- **TEXT BLOCK**:
---------------
- Conference: Independent
- Record: 7–2–1
- Head coach: Elmer Layden (6th season);
- Home stadium: Forbes Field

= 1932 Duquesne Dukes football team =

American college football season

The 1932 Duquesne Dukes football team was an American football team that represented Duquesne University as an independent during the 1932 college football season. In its sixth season under head coach Elmer Layden, Duquesne compiled a 7–2–1 record and outscored opponents by a total of 132 to 58. The team played its home games at Forbes Field in Pittsburgh.
---------------
- **EXTRACTED MATERIAL**:

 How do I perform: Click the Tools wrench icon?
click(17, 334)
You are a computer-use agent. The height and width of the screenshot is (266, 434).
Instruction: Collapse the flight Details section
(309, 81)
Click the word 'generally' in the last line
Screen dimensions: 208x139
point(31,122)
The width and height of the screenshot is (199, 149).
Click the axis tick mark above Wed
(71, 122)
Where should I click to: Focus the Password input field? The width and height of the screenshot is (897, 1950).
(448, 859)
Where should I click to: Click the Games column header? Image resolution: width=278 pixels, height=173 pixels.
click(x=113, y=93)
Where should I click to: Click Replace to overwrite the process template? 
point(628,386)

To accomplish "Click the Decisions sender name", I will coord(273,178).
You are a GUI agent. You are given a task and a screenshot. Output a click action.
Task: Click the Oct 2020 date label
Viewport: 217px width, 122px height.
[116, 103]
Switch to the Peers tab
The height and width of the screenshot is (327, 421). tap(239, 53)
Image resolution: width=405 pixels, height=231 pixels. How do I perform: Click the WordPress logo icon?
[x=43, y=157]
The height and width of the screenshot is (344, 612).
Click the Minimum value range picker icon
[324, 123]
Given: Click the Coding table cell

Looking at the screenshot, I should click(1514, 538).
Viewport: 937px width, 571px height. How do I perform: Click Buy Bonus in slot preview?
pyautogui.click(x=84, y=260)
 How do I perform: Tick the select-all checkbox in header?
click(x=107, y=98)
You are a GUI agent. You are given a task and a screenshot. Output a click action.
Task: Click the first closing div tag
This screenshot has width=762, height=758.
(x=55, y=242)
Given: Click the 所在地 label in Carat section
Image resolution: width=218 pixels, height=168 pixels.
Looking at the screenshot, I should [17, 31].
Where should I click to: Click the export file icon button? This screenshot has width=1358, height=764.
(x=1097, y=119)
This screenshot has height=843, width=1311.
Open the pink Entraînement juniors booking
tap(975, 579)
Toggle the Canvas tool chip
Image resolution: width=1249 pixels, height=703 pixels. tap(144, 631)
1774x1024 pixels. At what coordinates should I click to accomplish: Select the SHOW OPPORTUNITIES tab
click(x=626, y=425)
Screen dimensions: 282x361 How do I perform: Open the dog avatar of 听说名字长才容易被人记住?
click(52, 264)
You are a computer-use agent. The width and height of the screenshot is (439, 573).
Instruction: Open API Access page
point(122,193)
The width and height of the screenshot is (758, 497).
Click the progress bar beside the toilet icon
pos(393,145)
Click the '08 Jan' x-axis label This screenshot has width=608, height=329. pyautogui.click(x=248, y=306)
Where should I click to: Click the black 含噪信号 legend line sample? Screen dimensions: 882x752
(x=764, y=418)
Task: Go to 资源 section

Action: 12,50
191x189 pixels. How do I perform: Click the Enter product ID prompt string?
---------------
- **TASK A**: Reproduce the passage of the 1932 Duquesne Dukes football text that begins with the words containing "American college football" and ends with "Field in Pittsburgh.".
- **TASK B**: Summarize the 1932 Duquesne Dukes football text in two sentences.

- **OUTPUT A**:
American college football season

The 1932 Duquesne Dukes football team was an American football team that represented Duquesne University as an independent during the 1932 college football season. In its sixth season under head coach Elmer Layden, Duquesne compiled a 7–2–1 record and outscored opponents by a total of 132 to 58. The team played its home games at Forbes Field in Pittsburgh.

- **OUTPUT B**: The 1932 Duquesne Dukes football team represented Duquesne University as an independent and played its home games at Forbes Field in Pittsburgh. In its sixth season under head coach Elmer Layden, the team went 7–2–1 and outscored opponents 132 to 58.